**HOW TO COMPLETE THIS TASK:** Your answer must be the full set of entries, reproduced exactly.

**DATA FOR THIS EXERCISE:**

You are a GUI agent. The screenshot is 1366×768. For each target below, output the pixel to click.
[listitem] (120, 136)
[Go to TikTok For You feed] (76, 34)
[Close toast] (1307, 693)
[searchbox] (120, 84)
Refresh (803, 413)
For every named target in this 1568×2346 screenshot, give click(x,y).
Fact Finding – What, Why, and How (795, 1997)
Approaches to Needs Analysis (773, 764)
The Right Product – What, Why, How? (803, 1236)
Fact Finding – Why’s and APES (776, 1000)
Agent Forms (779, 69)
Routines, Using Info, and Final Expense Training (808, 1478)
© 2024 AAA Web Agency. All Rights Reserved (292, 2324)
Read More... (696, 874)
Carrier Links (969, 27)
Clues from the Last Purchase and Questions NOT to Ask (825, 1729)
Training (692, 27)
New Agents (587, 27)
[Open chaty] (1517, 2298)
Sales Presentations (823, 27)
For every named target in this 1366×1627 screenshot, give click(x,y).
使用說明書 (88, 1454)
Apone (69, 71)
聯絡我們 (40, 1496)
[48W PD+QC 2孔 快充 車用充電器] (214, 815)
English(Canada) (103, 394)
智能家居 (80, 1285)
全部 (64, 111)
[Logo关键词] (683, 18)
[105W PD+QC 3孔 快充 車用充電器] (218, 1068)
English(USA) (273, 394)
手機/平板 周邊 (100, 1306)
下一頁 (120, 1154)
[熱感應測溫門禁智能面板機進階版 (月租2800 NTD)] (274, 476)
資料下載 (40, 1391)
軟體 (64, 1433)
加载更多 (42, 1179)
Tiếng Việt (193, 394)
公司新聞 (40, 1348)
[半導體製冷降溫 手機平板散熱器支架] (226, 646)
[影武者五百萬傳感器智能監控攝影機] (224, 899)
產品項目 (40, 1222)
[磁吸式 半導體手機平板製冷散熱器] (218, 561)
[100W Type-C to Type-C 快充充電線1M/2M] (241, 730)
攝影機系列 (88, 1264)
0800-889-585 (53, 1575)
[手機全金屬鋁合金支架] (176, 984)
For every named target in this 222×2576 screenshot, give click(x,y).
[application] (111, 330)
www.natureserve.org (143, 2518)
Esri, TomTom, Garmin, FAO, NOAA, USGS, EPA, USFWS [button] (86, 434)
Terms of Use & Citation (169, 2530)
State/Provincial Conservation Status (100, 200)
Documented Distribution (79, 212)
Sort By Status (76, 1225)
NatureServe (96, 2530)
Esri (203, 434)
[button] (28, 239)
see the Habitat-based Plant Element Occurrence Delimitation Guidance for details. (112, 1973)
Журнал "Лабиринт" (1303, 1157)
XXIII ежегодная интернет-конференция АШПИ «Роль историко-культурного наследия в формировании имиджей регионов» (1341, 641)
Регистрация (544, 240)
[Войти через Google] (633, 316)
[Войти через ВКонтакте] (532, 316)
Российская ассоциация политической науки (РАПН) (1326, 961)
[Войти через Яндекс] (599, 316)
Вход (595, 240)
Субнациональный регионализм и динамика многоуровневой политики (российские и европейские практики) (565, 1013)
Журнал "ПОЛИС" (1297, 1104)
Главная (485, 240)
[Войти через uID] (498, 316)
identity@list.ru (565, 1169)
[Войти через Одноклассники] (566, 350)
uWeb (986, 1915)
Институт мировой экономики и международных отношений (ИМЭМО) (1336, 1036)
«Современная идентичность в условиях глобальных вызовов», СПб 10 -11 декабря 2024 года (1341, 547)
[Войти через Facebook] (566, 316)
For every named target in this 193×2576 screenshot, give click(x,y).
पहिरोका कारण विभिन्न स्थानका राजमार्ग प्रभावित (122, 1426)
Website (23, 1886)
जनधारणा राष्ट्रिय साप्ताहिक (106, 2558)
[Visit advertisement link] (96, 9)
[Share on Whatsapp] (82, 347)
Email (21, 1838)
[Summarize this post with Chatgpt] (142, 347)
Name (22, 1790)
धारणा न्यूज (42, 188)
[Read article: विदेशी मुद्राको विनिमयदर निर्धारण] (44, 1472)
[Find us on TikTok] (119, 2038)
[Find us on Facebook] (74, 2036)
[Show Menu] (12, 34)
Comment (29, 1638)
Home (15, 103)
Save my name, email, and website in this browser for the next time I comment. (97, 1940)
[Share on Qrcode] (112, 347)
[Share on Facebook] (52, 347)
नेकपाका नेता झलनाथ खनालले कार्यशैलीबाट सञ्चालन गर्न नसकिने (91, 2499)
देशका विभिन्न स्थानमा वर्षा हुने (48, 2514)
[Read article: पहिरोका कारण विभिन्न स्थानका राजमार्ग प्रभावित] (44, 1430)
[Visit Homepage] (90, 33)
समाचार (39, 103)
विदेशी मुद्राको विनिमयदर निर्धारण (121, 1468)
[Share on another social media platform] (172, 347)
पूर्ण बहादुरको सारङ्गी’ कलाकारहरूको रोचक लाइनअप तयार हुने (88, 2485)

**ANSWER BOX:**
You are a GUI agent. The screenshot is 1366×768. For each target below, output the pixel to click.
[listitem] (120, 136)
[Go to TikTok For You feed] (76, 34)
[Close toast] (1307, 693)
[searchbox] (120, 84)
Refresh (803, 413)
For every named target in this 1568×2346 screenshot, give click(x,y).
Fact Finding – What, Why, and How (795, 1997)
Approaches to Needs Analysis (773, 764)
The Right Product – What, Why, How? (803, 1236)
Fact Finding – Why’s and APES (776, 1000)
Agent Forms (779, 69)
Routines, Using Info, and Final Expense Training (808, 1478)
© 2024 AAA Web Agency. All Rights Reserved (292, 2324)
Read More... (696, 874)
Carrier Links (969, 27)
Clues from the Last Purchase and Questions NOT to Ask (825, 1729)
Training (692, 27)
New Agents (587, 27)
[Open chaty] (1517, 2298)
Sales Presentations (823, 27)
For every named target in this 1366×1627 screenshot, give click(x,y).
使用說明書 (88, 1454)
Apone (69, 71)
聯絡我們 (40, 1496)
[48W PD+QC 2孔 快充 車用充電器] (214, 815)
English(Canada) (103, 394)
智能家居 (80, 1285)
全部 (64, 111)
[Logo关键词] (683, 18)
[105W PD+QC 3孔 快充 車用充電器] (218, 1068)
English(USA) (273, 394)
手機/平板 周邊 (100, 1306)
下一頁 (120, 1154)
[熱感應測溫門禁智能面板機進階版 (月租2800 NTD)] (274, 476)
資料下載 (40, 1391)
軟體 (64, 1433)
加载更多 (42, 1179)
Tiếng Việt (193, 394)
公司新聞 (40, 1348)
[半導體製冷降溫 手機平板散熱器支架] (226, 646)
[影武者五百萬傳感器智能監控攝影機] (224, 899)
產品項目 (40, 1222)
[磁吸式 半導體手機平板製冷散熱器] (218, 561)
[100W Type-C to Type-C 快充充電線1M/2M] (241, 730)
攝影機系列 (88, 1264)
0800-889-585 (53, 1575)
[手機全金屬鋁合金支架] (176, 984)
For every named target in this 222×2576 screenshot, give click(x,y).
[application] (111, 330)
www.natureserve.org (143, 2518)
Esri, TomTom, Garmin, FAO, NOAA, USGS, EPA, USFWS [button] (86, 434)
Terms of Use & Citation (169, 2530)
State/Provincial Conservation Status (100, 200)
Documented Distribution (79, 212)
Sort By Status (76, 1225)
NatureServe (96, 2530)
Esri (203, 434)
[button] (28, 239)
see the Habitat-based Plant Element Occurrence Delimitation Guidance for details. (112, 1973)
Журнал "Лабиринт" (1303, 1157)
XXIII ежегодная интернет-конференция АШПИ «Роль историко-культурного наследия в формировании имиджей регионов» (1341, 641)
Регистрация (544, 240)
[Войти через Google] (633, 316)
[Войти через ВКонтакте] (532, 316)
Российская ассоциация политической науки (РАПН) (1326, 961)
[Войти через Яндекс] (599, 316)
Вход (595, 240)
Субнациональный регионализм и динамика многоуровневой политики (российские и европейские практики) (565, 1013)
Журнал "ПОЛИС" (1297, 1104)
Главная (485, 240)
[Войти через uID] (498, 316)
identity@list.ru (565, 1169)
[Войти через Одноклассники] (566, 350)
uWeb (986, 1915)
Институт мировой экономики и международных отношений (ИМЭМО) (1336, 1036)
«Современная идентичность в условиях глобальных вызовов», СПб 10 -11 декабря 2024 года (1341, 547)
[Войти через Facebook] (566, 316)
For every named target in this 193×2576 screenshot, give click(x,y).
पहिरोका कारण विभिन्न स्थानका राजमार्ग प्रभावित (122, 1426)
Website (23, 1886)
जनधारणा राष्ट्रिय साप्ताहिक (106, 2558)
[Visit advertisement link] (96, 9)
[Share on Whatsapp] (82, 347)
Email (21, 1838)
[Summarize this post with Chatgpt] (142, 347)
Name (22, 1790)
धारणा न्यूज (42, 188)
[Read article: विदेशी मुद्राको विनिमयदर निर्धारण] (44, 1472)
[Find us on TikTok] (119, 2038)
[Find us on Facebook] (74, 2036)
[Show Menu] (12, 34)
Comment (29, 1638)
Home (15, 103)
Save my name, email, and website in this browser for the next time I comment. (97, 1940)
[Share on Qrcode] (112, 347)
[Share on Facebook] (52, 347)
नेकपाका नेता झलनाथ खनालले कार्यशैलीबाट सञ्चालन गर्न नसकिने (91, 2499)
देशका विभिन्न स्थानमा वर्षा हुने (48, 2514)
[Read article: पहिरोका कारण विभिन्न स्थानका राजमार्ग प्रभावित] (44, 1430)
[Visit Homepage] (90, 33)
समाचार (39, 103)
विदेशी मुद्राको विनिमयदर निर्धारण (121, 1468)
[Share on another social media platform] (172, 347)
पूर्ण बहादुरको सारङ्गी’ कलाकारहरूको रोचक लाइनअप तयार हुने (88, 2485)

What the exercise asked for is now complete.